By Anupum Pant
In the year 1518, a woman named Frau Troffea suffered with a very mysterious, contagious and a scary disease. Till date, doctors or science has no explanation on what really was going on in her body and the disease is still named among one of the most bizarre and the most unexplainable diseases ever – The Dance plague of 1518.
In the month of July Frau Troffea came down to a quiet street in the city of Strasbourg, France and started dancing fervently on the street. Even 6 days later, the woman was still dancing. On the 6th day, she probably died out of exhaustion.
But by the time she had stopped, the dancing disease had spread to 34 more people. And by the end of that month there were 400 others who were experiencing this irresistible urge to dance. Dozens died out of exhaustion.
Ironically, doctors and physicians suggested that the cure to this dancing plague would be to dance more. It was literally dance till you drop. Musicians were hired, stages were made for these hoards of dancers.
Similar contagious of these dancing epidemics in other European cities have been recorded in the history at least 10 other times before this. There was one in the year 1374, which the records say, spread to several towns!
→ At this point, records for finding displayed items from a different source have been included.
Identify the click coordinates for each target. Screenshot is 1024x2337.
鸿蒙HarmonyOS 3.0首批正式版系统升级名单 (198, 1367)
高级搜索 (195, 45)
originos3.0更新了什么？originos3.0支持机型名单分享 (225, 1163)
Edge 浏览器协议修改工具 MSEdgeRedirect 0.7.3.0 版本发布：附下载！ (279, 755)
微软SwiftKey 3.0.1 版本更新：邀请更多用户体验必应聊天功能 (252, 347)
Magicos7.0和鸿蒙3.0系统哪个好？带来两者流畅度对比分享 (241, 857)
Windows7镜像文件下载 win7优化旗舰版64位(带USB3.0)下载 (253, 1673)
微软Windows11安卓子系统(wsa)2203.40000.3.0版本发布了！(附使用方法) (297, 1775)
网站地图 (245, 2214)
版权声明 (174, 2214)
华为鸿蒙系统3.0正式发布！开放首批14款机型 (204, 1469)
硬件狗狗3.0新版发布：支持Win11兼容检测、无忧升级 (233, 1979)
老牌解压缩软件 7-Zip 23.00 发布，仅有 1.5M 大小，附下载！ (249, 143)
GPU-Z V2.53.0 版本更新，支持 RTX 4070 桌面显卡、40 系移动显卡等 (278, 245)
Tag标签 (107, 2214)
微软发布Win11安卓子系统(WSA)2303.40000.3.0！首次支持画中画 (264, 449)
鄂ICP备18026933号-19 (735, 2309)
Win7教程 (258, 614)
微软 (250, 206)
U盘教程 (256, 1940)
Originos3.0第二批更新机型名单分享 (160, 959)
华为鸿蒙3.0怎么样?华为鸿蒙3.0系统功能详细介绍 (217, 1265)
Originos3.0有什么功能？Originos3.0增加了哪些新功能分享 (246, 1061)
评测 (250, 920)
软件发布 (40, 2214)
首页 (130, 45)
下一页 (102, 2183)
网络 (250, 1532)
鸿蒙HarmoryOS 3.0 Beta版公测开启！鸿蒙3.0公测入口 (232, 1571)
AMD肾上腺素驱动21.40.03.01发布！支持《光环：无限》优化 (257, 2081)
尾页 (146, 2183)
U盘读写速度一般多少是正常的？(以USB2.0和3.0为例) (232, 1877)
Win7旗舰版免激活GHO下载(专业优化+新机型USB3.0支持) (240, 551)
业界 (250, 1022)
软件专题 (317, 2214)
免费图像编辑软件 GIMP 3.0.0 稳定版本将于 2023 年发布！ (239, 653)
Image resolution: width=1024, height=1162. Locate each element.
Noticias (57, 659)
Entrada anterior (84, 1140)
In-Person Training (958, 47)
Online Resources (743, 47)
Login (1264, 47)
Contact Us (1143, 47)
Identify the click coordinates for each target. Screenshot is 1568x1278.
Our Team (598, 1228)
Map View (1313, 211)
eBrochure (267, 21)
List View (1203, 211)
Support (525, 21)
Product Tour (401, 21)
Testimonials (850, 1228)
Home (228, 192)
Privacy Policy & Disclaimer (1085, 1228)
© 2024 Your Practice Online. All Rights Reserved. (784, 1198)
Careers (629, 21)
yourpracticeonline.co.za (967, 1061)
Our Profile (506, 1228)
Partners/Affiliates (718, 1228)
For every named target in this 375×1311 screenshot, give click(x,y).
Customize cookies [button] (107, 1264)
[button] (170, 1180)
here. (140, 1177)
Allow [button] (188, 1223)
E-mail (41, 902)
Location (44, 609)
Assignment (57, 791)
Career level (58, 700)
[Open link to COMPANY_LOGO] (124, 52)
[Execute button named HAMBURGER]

Agreed the story is too old and seems to have become hyped due to repeated story telling, but clearly that isn’t the case because the certainty of the event, is established through a number of independent records.
Why was this happening?
Well, no one knows for sure. The mysterious disease has baffled scientists for years. However, there are of course some weak theories that explain the behaviour of these dancing people.
One theory says that the dancers got high on ergot – A psychotropic fungus that grows on rye and must have reached these people through bread. Since the symptoms associated with ergot poisoning are very similar to what these people were experiencing, it seems like a valid explanation. But there’s almost no chance that ergot poisoning happened…
That is because when a person gets poisoned by this fungus, they start having hallucinations and involuntary muscle contractions. However, the people who were affected by the dancing plague, according the people who had seen this happening, were clearly not willing to dance – which doesn’t happen when you are poisoned by ergot.
Also, these “muscle contractions” they were experiencing weren’t just involuntary contractions that are associated with ergot poisoning. They were moving in a very coordinated manner, actually dancing. Clearly, it wasn’t ergot.
Another possible explanation says that it was out of fear, anxiety and desperation among the people because of the widespread famine and disease in that area during this period. This is presently a widely accepted explanation.
Still, what exactly was happening their brains and what exactly caused it, no one knows.